Wordle, but with numbers.

A while back, I had an idea for a game show. There would be a number and you'd be given clues as to its identity, and you'd have to guess what the number was. Then I realized that was basically Wordle but with numbers.

So I made this instead.

https://scratch.mit.edu/projects/984988223/

You're given eight tries (to prevent brute-forcing, it has to be less than 10) to guess a number between 3 and 16 digits long (you choose the length of the number at the start), and every incorrect guess reveals the digits that were correct, if any, as well as an additional clue. To start you off, you get three clues: the ones-place digit, whether or not the number is prime, and the number's digital root (that is, if you were to add all the digits together, look at the sum, add all the digits of that sum together, etc, etc, etc, until you only had a one digit number left, that would be the digital root)

Some of the clues, however, seem a bit… opaque. I've been trying to have clues that are both easy to understand and scale well to larger numbers, but I fear that I have accomplished neither of these. If you have any suggestions for clues, feel free to send them my way! Also, fair warning: Any clue that relies on a number's factors tends to be very slow, so please be patient.

The clues I currently have can be sorted into two categories: Booleans and Numerical.

Clues that are Boolean:
1. Is it prime? (guaranteed first Boolean clue; mutually exclusive with Boolean clues 5, 6, and number clues 4, 11)
2. Is it part of the Fibonacci sequence?
3. Are all of its digits in increasing order? (mutually exclusive with clue 4)
4. Are all of its digits in decreasing order? (mutually exclusive with clue 3)
5. Is it a perfect square? (mutually exclusive with clue 1)
6. Is it the power of a prime? (mutually exclusive with clue 1)
7. Can you make an equilateral triangle with this many balls?
8. Is it an evil number? (mutually exclusive with clue 9)
9. Is it an odious number? (mutually exclusive with clue 8)
10. Is it a palindrome?
11. Does it contain (a certain digit)? (this digit can never be the ones-place digit)

Clues that are a number:
1. What is its digital root? (guaranteed first numerical clue)
2. How many unique digits does it have?
3. What is the number modulo 6?
4. What is the smallest prime number to be a factor of the number? (mutually exclusive with Boolean clue 1)
5. What is the lowest digit contained in the number?
6. What is the highest digit contained in the number?
7. What is the average of all the digits in the number? (rounded to the nearest integer)
8. How many of its digits are odd? (mutually exclusive with clue 9)
9. How many of its digits are even? (mutually exclusive with clue 8)
10. How many copies of the ones-place digit exist in the number?
11. How many factors does the number have? (mutually exclusive with Boolean clue 1)
12. Is the number abundant, deficient or perfect, and if one of the former two, by how much?

Another challenge is that, while a word is restricted by its language's orthography, phonotactics, graphotactics, etc., a number can literally be anything and everything.

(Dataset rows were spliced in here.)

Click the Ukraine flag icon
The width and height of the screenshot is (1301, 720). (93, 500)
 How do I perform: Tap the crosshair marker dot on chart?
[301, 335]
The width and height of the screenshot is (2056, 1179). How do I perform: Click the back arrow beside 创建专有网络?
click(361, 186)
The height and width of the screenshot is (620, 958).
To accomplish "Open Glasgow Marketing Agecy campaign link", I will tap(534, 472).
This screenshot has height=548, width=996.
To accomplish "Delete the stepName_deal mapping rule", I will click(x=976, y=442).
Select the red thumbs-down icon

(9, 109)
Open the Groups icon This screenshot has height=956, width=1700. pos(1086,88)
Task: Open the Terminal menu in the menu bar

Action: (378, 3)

Last edited by cs11467 (March 28, 2024 06:27:57)

cs11467
Scratcher
95 posts

Wordle, but with numbers.

One clue I had considered adding, only for five-digit numbers, was “If the number were a postal code, what state is the city it would represent in?”, but I'm not sure how to do that without just making a list of every single postal code in the entire world, which would be unwieldy.